This is Final Project material for the "Deep Learning" class I took  

## Download the dataset from https://www.unb.ca/cic/datasets/ids-2017.html
We only need CSV files that is preprocessed and labeled for ML 

In [None]:
import os
from os.path import join
import glob
import pandas as pd
import numpy as np
import time
import seaborn as sns
import matplotlib.pyplot as plt
%load_ext autoreload

In [None]:
# load data
dataroot = '/home/jovyan/ikt590'
SEED=2

In [None]:
from preprocessing import load_data
X,y = load_data(dataroot)

In [None]:
from preprocessing import balance_data, normalize
X = normalize(X)

In [None]:
X.shape

In [None]:
from models import Classifier

def ensure_dir(dir_path):
    if not os.path.exists(dir_path):
        os.makedirs(dir_path)

def getClassifier(args,runs_dir=None):
    
    (method,optim,lr,reg,batch_size,input_dim,num_class,num_epochs) = args
    if runs_dir is not None:
        ensure_dir(runs_dir)
    
    clf = Classifier(method,input_dim,num_class,lr=lr,reg=reg,num_epochs=num_epochs,
                        batch_size=batch_size,runs_dir=runs_dir)
    return clf

In [None]:
from sklearn.metrics import classification_report
from sklearn.metrics import confusion_matrix
from sklearn.model_selection import StratifiedKFold
from sklearn.model_selection import StratifiedShuffleSplit
from sklearn import metrics

#hyperparameters
batch_size = 4096*5 # increasing batch size with more gpu added
optim = 'Adam'

num_epochs = 100
learning_rates = [1e-3]
regularizations = [1e-3]


accuracies = {}
best_model = None
best_acc = -1
architecture = '1DCNNconv_2_fc_1'
run_number = 4
method='cnn2'

# Cross-validation
K=5
skf = StratifiedKFold(n_splits=K,random_state=SEED, shuffle=True)
for fold_index, (train_index,test_index) in enumerate(skf.split(X,y)):
        print('---------------------------------------------')
        print('Fold #{}'.format(fold_index))    
        X_train = X[train_index]
        y_train = y[train_index]
        X_test = X[test_index]
        y_test = y[test_index]
        input_dim = X_train.shape[1]
        num_class = len(np.unique(y_train))
        
        for lr in learning_rates:
            for reg in regularizations:

                classifier_args = (method,optim,lr,reg,batch_size,input_dim,num_class,num_epochs)
                config =  '{}/{}th_run/optim_{}_lr_{}_reg_{}_bs_{}'.format(architecture,run_number,optim,lr,reg,batch_size)
                runs_dir = join(dataroot,'runs',config)
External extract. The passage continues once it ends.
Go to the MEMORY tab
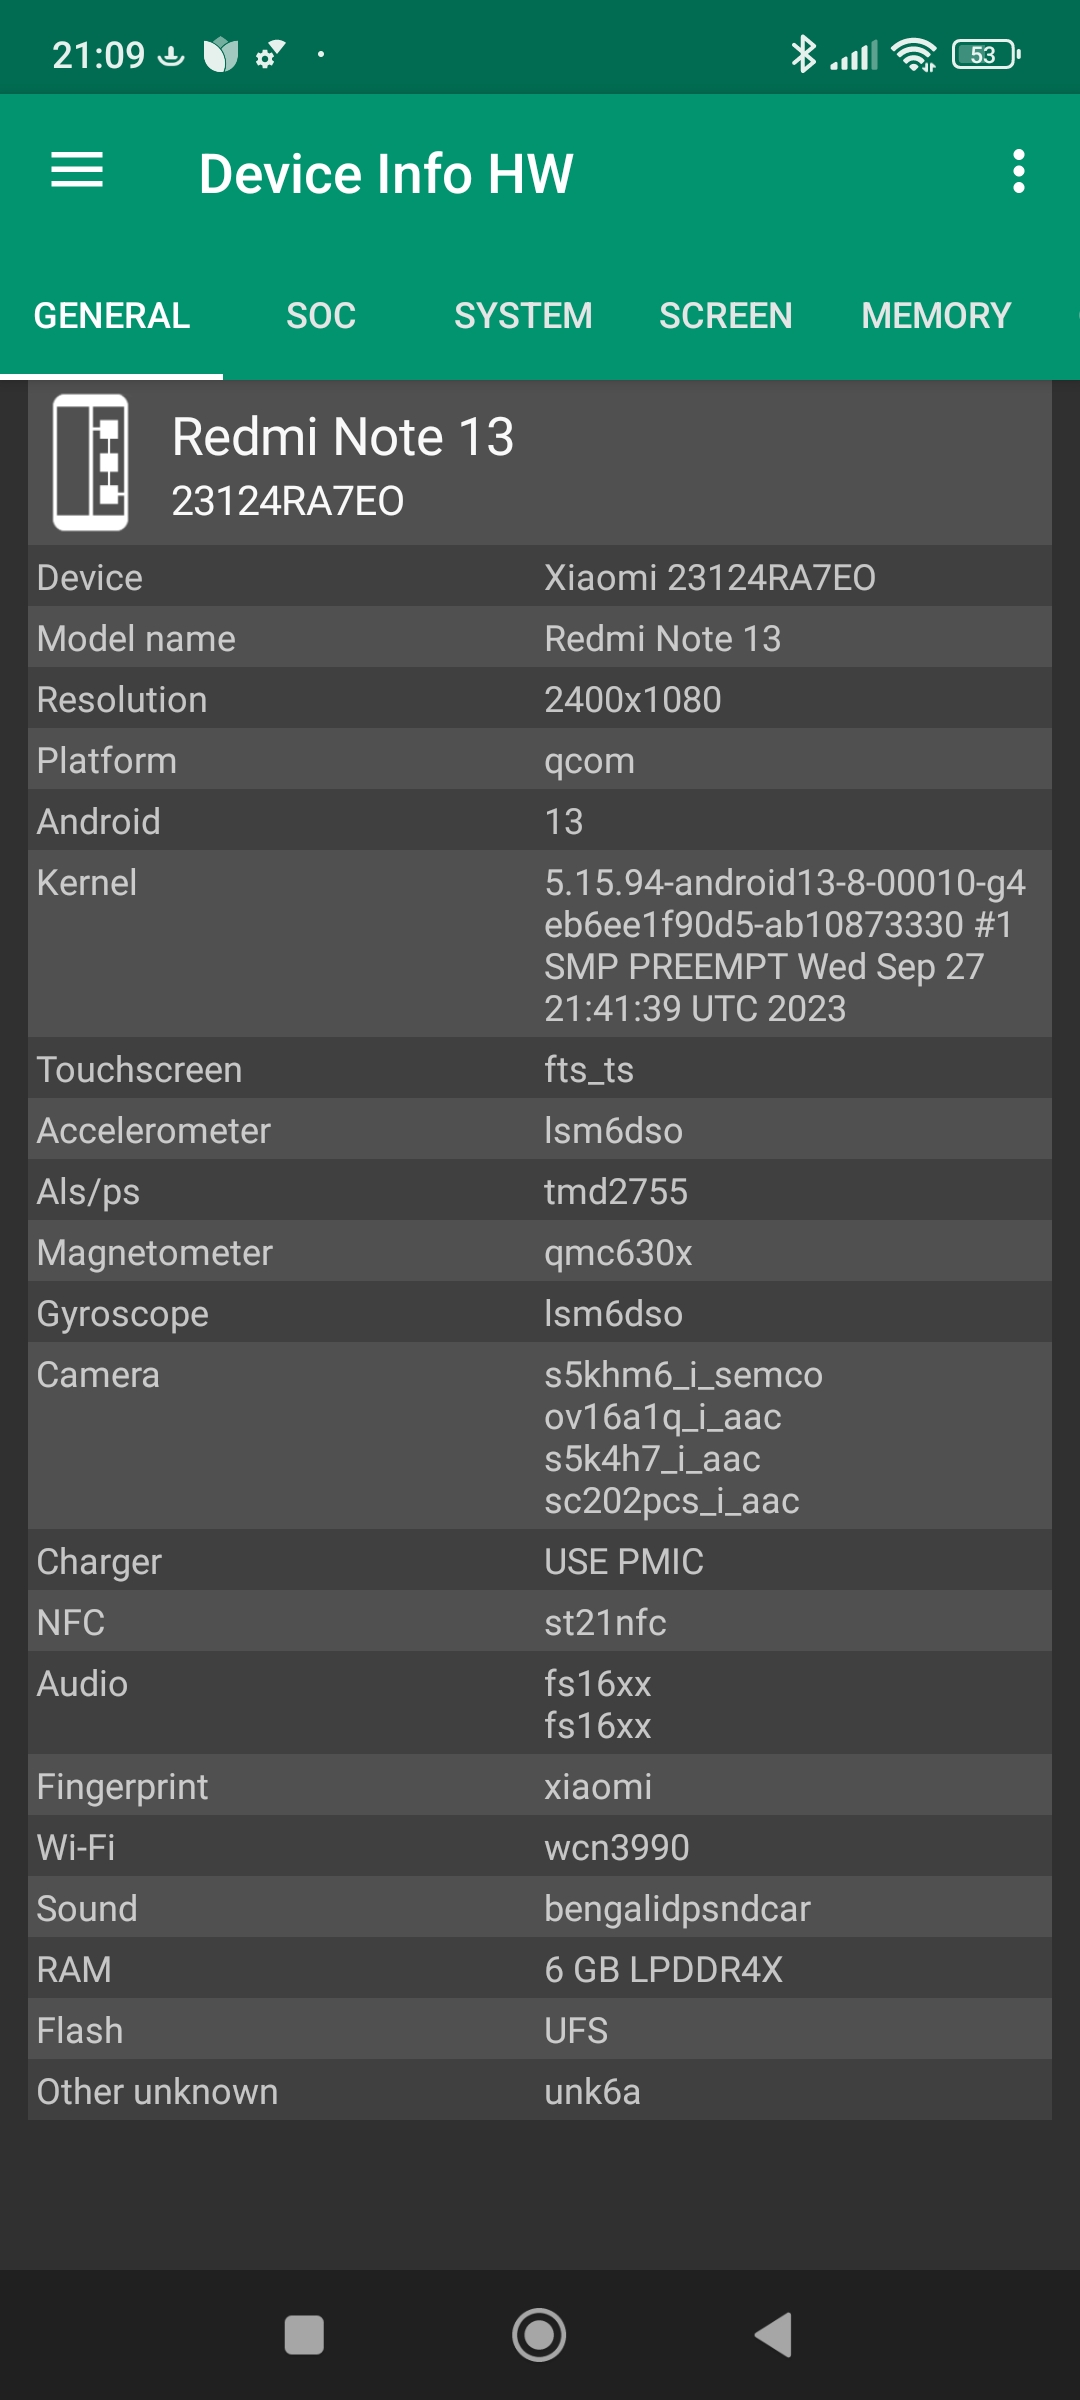The image size is (1080, 2400). [936, 316]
                X_train = X_train.astype(float)
                y_train = y_train.astype(int)
                p = np.random.permutation(len(y_train))
                X_train = X_train[p]
                y_train = y_train[p]
                X_train,y_train = balance_data(X_train,y_train,seed=SEED)
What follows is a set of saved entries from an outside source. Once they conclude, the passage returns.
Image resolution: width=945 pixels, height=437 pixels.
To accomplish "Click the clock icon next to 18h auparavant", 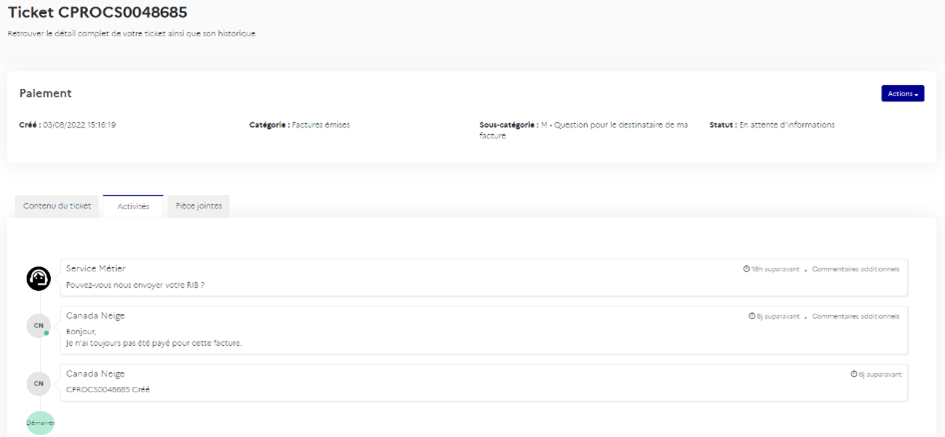I will pyautogui.click(x=747, y=269).
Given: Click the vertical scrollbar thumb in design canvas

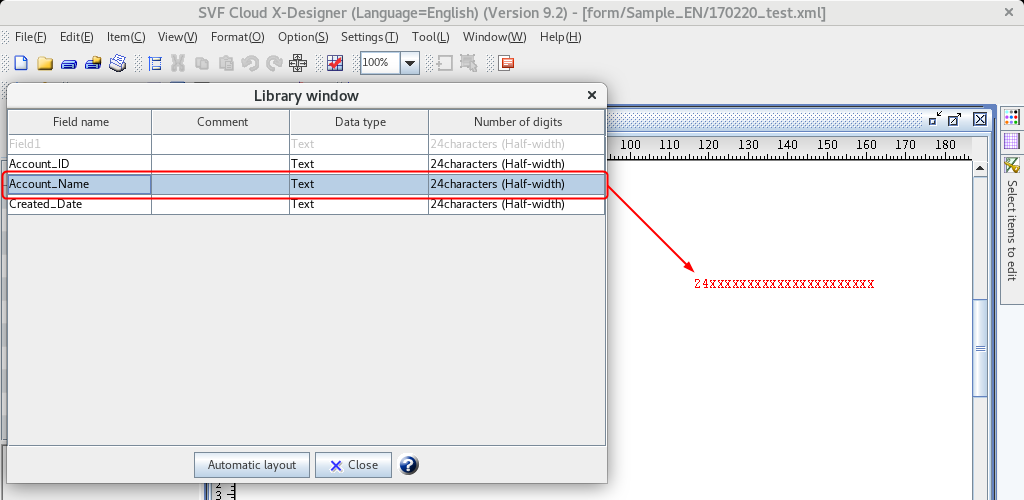Looking at the screenshot, I should (980, 348).
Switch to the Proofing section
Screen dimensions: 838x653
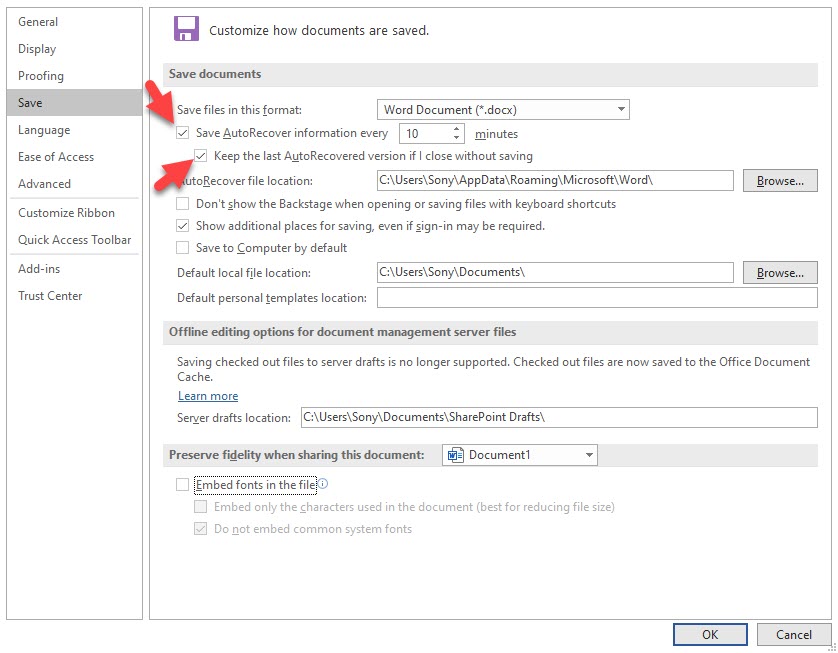(41, 75)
                tick = time.time()
                clf = getClassifier(classifier_args,runs_dir)

                clf.fit(X_train,y_train)
                pred = clf.predict(X_test,eval_mode=True)
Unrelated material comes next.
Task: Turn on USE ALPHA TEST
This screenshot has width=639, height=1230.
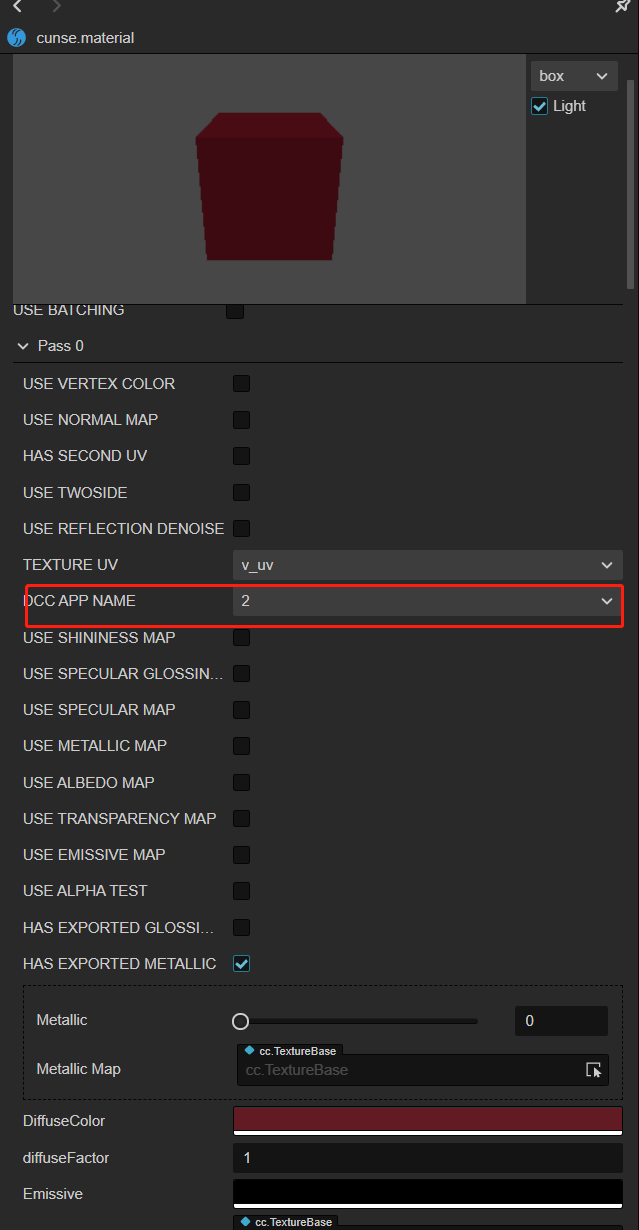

                acc = metrics.balanced_accuracy_score(y_test,pred)*100
                if acc >best_acc:
                    best_model = clf
                    best_acc = acc
                accuracies[(lr,reg)]=acc
                tock = time.time() # Calculating the time it takes to train the algorithm
                
                print("Model is trained in {} sec".format(tock-tick))
                
                #Cross validation results
                print("Balanced test accuracy: ", acc)
                
            # Labels
            target_names = ['Benign', 'Botnet', 'DDoS', 'DoS GoldenEye', 'DoS Hulk',
                            'DoS Slowhttptest', 'DoS slowloris', 'FTP-Patator', 'Heartbleed', 
                            'Infiltration', 'PortScan', 'SSH-Patator', 'Web Attack - Brute Force',
                            'Web Attack - Sql Injection', 'Web Attack - XSS']

            # Confusion metrics
            print(classification_report(y_test, pred, target_names=target_names))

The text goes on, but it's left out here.